Director Lapp said, "In a case like this everyone loses. This woman was victimized twice, once by the perpetrator and again by the hospital. Society loses because this deviant will be back on the streets in less than four years. And, the criminal justice system loses because a hospital did not follow proper protocols. The only winner when proper procedures are not followed and evidence is not secured is the perpetrator, in this case a career criminal whose record reveals a serial sexual deviant who preys on women. Because of Coney Island Hospital's mistreatment of the victim and mishandling of the evidence, Anthony Jones will be back on the streets in less than four years. That is unconscionable.

"The other very disturbing fact in this case, is that if we had Mr. Jones' DNA profile we could have entered it into the State's DNA Databank to see if it matched any evidence we have from unsolved cases. Serial criminals often commit many more crimes than that of which they are charged. It is possible that we could have gotten a match in another unsolved rape or sexual assault case had Jones' DNA profile been available."

As a result of the State Health Department's investigation, the Department cited Coney Island Hospital for 23 violations, resulting in fines totaling $46,000. The proposed fines amount to $2,000 per violation, the maximum monetary penalty allowable under State law. The hospital will also be required to submit a Plan of Correction (POC) describing how each of the identified deficiencies will be addressed, and what corrective action will be taken.

To correct the deficiencies identified during the State's investigation; the hospital must obtain an independent consultant organization, acceptable to the State Health Department, to conduct an in–depth analysis of the management, oversight and operation of the Emergency Department. In addition to assessing the system for identifying variance in case and practice, the consultant organization should also assess oversight mechanisms for assuring follow through on corrective actions and program improvements.
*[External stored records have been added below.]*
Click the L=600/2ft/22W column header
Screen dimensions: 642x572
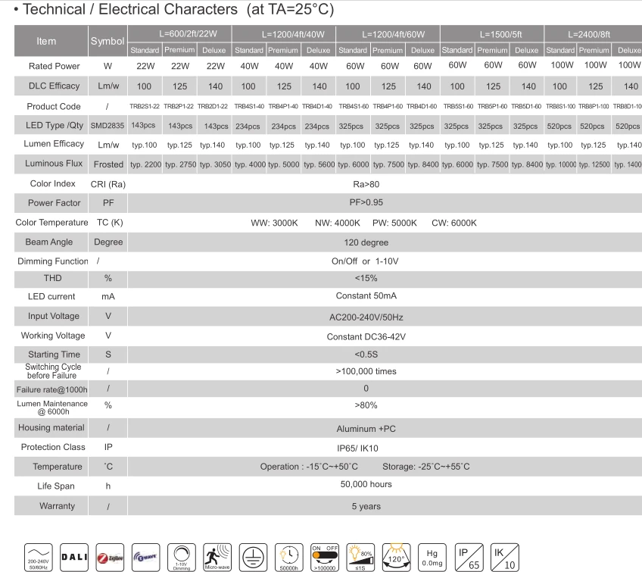(x=179, y=34)
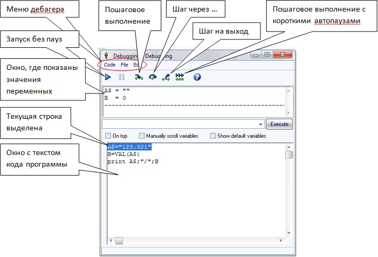Click the Pause debugger icon
378x257 pixels.
(x=121, y=77)
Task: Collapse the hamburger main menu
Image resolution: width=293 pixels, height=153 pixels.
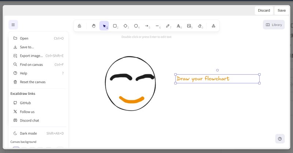Action: (13, 25)
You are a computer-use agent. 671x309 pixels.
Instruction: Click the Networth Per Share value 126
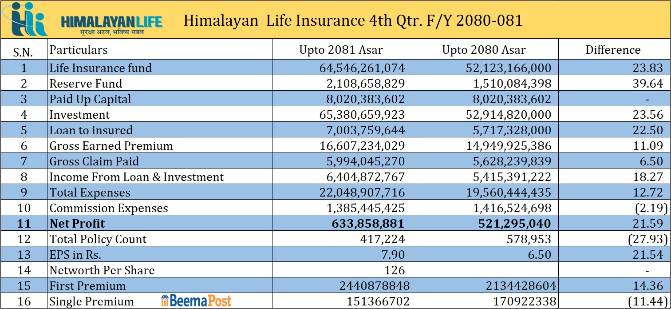[x=395, y=270]
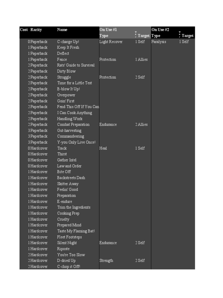Open the On Use #1 power column marker
This screenshot has width=223, height=298.
(136, 35)
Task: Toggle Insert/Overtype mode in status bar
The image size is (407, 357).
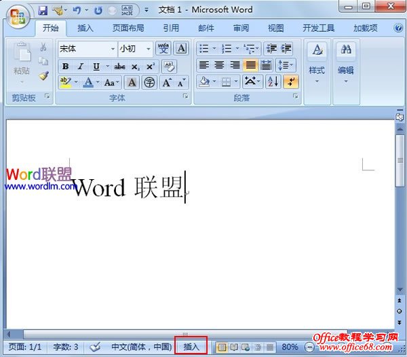Action: click(x=191, y=347)
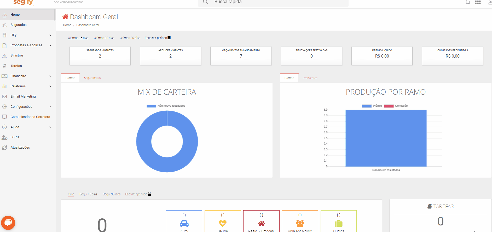Screen dimensions: 492x232
Task: Open notifications bell icon
Action: click(468, 2)
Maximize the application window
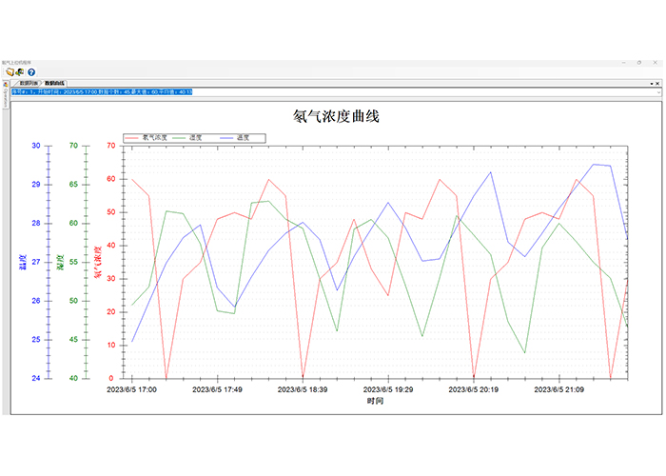 click(x=638, y=61)
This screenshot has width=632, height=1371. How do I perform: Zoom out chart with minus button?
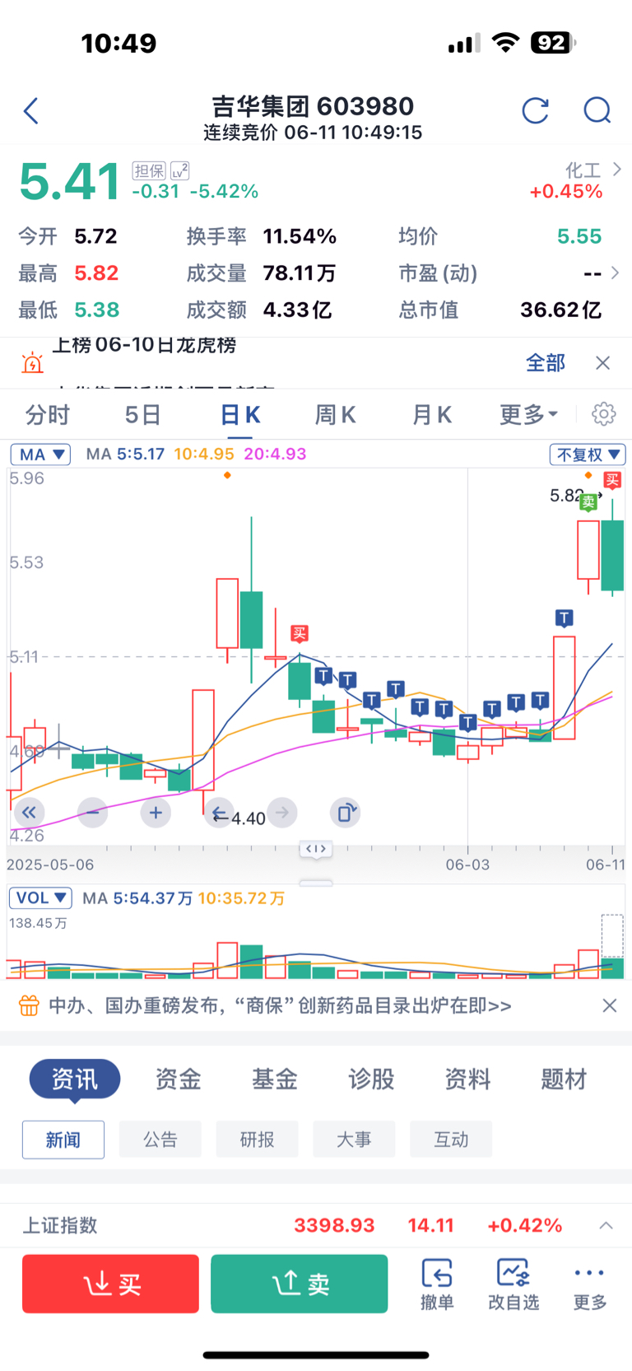click(92, 813)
The analysis must produce a detailed report and recommendations for improvement for each of these activities, which must be provided to the Hospital's Board of Directors within 90 days. Once the hospital receives either consultant's report, recommendations must be implemented within 30 days, providing they are acceptable to the Health Department.
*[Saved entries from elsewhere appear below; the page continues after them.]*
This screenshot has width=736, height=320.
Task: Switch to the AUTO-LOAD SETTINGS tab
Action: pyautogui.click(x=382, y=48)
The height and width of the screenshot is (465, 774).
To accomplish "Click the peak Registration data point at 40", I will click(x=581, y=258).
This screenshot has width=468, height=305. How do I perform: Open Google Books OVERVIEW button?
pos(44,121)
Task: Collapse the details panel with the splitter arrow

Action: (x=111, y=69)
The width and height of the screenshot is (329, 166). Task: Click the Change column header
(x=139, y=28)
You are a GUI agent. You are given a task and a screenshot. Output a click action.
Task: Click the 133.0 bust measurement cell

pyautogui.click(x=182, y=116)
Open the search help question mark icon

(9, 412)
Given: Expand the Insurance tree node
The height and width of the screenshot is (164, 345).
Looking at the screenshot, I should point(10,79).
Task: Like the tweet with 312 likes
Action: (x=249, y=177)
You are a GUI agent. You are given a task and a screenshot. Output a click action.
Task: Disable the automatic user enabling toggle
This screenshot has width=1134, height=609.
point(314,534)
The hospital will also be required to submit quarterly reports to the Department for a period of one year commencing with the effective date of the Stipulation and Order. These reports shall detail activities undertaken to implement corrective actions and the assessment of the effectiveness of those corrective measures.

In a letter dated July 25, 2000, to Coney Island Hospital, the Health Department cited 23 violations of Article 28 of the Public Health Law and the New York State Health facilities code. Deficiencies were cited in the areas of: Governing Body, Medical Staff, Nursing Services, Quality Assurance Program, Patients' Rights, Admission and Discharge, Laboratory Services, Emergency Services, and Social Services.

Specifically, the Department's investigation found:

  • The patient that had reported sexual assault had been triaged as urgent at 8:50 a.m., but did not receive gynecological consultation until more than three hours later.
  • The hospital's rape kit evidence was missing critical information, including no vaginal envelope; no underwear collection; no debris envelope; no dried secretions envelope; and empty saliva and anal envelopes.
  • Improper collection of chlamydia sample.
  • No collection of a trichomonas sample.
  • Urine toxicology test not processed by the laboratory.
  • Second dose of emergency contraception not provided.
  • Some residents working in the Emergency Room were not credentialed or trained to use the rape kit or in proper collection of chlamydia samples.
  • No plan for follow–up care, no information obtained on how to contact the patient.